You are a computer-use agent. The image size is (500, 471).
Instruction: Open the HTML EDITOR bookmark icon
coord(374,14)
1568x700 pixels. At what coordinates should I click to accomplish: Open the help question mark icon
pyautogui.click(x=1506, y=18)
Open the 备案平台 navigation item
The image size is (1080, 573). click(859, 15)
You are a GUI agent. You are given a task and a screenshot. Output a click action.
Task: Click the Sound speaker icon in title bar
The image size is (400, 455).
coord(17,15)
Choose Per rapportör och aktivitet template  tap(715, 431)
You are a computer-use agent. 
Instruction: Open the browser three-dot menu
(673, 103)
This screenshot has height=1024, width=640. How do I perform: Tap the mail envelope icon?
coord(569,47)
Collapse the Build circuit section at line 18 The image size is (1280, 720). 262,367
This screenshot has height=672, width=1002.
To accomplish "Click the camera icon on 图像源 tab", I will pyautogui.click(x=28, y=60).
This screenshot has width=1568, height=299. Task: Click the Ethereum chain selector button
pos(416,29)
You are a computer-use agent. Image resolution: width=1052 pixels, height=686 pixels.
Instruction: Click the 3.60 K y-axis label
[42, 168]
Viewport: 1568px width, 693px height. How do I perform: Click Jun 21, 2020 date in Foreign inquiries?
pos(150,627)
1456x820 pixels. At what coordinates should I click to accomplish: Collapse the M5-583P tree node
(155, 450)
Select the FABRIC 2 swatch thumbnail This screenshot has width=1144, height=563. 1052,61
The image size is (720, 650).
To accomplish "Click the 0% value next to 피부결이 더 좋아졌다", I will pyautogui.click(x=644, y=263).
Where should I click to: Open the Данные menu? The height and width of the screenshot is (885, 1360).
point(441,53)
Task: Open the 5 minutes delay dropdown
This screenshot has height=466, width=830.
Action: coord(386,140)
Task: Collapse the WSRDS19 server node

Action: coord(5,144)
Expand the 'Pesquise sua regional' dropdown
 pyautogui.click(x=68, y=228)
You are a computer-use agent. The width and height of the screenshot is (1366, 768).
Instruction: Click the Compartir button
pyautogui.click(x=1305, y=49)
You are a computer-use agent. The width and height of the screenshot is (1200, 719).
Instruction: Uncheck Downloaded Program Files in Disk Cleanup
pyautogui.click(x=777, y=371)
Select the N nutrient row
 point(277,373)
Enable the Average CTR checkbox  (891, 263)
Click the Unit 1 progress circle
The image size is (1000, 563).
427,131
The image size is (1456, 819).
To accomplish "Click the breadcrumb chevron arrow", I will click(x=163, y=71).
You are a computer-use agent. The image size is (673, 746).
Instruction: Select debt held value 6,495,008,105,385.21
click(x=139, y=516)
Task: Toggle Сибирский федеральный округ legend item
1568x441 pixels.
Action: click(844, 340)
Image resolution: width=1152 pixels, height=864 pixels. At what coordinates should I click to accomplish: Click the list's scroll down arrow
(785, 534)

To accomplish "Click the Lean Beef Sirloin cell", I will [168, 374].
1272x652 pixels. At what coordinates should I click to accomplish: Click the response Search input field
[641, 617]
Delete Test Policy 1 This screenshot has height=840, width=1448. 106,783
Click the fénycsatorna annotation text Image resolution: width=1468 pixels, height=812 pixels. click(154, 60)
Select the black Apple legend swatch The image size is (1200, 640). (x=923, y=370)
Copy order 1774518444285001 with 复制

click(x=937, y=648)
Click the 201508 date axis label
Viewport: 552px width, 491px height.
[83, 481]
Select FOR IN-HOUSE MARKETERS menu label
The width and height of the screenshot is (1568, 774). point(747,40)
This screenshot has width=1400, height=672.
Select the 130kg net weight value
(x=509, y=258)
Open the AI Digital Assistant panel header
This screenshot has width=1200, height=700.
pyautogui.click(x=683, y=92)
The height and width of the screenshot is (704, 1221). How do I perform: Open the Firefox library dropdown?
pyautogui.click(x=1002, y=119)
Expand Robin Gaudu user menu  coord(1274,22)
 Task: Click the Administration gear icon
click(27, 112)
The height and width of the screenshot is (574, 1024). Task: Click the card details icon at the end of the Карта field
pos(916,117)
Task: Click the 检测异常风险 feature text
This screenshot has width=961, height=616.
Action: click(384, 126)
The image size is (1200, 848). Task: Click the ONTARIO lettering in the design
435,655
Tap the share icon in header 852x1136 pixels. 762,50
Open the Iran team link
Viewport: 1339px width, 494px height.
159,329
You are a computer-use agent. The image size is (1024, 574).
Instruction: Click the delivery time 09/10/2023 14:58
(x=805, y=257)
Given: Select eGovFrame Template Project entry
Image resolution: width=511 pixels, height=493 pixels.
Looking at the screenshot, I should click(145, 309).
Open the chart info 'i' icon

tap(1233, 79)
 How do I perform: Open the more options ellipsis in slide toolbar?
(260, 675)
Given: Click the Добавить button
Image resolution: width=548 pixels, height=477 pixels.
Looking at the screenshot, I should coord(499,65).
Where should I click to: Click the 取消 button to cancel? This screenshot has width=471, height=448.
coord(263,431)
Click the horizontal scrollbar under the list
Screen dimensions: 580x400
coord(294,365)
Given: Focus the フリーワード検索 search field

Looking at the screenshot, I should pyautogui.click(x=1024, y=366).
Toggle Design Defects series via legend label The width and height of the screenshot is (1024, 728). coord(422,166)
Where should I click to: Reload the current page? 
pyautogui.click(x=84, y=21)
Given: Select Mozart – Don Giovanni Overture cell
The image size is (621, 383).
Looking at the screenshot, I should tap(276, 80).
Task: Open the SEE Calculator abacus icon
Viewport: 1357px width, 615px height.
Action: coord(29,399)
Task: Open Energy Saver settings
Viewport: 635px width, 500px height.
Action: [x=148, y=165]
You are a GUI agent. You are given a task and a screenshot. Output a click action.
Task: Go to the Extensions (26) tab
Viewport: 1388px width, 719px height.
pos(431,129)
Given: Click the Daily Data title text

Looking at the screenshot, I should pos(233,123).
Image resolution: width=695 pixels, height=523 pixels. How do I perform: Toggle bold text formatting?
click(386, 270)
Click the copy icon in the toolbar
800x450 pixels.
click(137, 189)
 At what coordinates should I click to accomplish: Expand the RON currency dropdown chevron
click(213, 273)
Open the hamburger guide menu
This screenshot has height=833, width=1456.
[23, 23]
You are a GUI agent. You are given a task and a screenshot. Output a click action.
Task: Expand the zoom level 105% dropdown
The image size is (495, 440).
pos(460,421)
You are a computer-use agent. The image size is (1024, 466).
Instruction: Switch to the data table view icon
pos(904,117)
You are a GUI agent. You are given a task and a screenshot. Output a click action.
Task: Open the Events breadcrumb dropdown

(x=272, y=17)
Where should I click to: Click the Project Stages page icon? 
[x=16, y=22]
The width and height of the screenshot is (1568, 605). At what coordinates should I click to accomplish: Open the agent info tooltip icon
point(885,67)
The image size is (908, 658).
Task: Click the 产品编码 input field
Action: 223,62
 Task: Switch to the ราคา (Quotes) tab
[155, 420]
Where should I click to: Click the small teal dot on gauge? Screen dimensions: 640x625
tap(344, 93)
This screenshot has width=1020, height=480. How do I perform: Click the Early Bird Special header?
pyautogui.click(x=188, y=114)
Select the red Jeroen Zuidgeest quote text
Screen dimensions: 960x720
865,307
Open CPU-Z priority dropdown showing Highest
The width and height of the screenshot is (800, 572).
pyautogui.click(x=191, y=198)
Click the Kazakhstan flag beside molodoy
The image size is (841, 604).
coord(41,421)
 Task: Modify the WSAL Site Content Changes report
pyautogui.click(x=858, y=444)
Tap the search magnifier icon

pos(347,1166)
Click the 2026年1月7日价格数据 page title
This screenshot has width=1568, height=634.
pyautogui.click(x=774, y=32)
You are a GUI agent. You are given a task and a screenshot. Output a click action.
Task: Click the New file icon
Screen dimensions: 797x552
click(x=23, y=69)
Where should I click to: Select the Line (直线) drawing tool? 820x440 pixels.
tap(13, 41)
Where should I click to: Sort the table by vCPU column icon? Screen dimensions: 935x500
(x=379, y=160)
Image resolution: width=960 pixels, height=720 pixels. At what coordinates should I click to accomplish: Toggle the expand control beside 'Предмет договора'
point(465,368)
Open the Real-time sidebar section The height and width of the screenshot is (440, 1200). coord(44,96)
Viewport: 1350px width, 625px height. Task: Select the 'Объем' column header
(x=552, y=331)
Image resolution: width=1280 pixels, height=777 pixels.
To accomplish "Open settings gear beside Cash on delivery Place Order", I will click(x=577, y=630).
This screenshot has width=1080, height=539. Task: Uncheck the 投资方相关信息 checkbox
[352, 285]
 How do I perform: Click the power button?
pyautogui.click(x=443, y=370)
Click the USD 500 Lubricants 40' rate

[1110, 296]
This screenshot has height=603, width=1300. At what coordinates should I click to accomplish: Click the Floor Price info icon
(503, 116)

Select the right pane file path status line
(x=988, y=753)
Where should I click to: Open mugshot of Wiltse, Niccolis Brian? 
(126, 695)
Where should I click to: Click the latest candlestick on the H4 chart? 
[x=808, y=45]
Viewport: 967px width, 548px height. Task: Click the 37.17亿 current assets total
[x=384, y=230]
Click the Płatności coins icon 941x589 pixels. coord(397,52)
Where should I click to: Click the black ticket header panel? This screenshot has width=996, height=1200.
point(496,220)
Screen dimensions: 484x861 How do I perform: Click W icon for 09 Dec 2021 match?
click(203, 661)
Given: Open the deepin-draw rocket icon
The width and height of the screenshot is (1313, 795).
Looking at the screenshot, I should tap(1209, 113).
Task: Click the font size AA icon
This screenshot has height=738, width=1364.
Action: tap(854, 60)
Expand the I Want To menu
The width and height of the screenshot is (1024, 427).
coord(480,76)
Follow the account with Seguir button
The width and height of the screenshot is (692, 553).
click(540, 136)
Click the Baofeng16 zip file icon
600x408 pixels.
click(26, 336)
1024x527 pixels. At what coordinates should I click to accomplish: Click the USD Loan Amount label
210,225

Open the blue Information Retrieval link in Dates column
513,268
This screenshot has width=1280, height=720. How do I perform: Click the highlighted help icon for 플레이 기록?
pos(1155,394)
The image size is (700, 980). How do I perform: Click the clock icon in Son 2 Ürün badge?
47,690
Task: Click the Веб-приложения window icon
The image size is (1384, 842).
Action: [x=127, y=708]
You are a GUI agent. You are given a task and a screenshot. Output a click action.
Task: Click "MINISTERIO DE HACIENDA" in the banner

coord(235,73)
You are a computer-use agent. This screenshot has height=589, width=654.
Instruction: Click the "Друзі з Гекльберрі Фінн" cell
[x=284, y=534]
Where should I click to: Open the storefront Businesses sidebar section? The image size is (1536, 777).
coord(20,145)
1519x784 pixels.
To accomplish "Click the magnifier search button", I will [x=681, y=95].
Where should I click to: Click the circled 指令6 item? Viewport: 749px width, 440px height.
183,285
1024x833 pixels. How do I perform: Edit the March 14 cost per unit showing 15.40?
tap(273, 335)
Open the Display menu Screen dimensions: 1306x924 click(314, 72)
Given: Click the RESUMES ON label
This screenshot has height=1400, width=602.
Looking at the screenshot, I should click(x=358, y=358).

◆ INSTRUCTIONS FOR THE TASK ◆
For every line of the material above that contains the word "legend", show the line.

◆ ANSWER SPACE ◆
Task: Toggle Сибирский федеральный округ legend item
Select the black Apple legend swatch The image size is (1200, 640). (x=923, y=370)
Toggle Design Defects series via legend label The width and height of the screenshot is (1024, 728). coord(422,166)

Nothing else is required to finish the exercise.